▶ **What to do**
The listing is to be printed in full, exactly as given.

▶ **Input records**
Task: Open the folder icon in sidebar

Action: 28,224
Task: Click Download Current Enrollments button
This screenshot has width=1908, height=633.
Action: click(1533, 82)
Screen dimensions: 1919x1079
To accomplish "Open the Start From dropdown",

▶ **Answer to this problem**
Task: Open the folder icon in sidebar

Action: 28,224
Task: Click Download Current Enrollments button
This screenshot has width=1908, height=633.
Action: click(1533, 82)
Screen dimensions: 1919x1079
To accomplish "Open the Start From dropdown",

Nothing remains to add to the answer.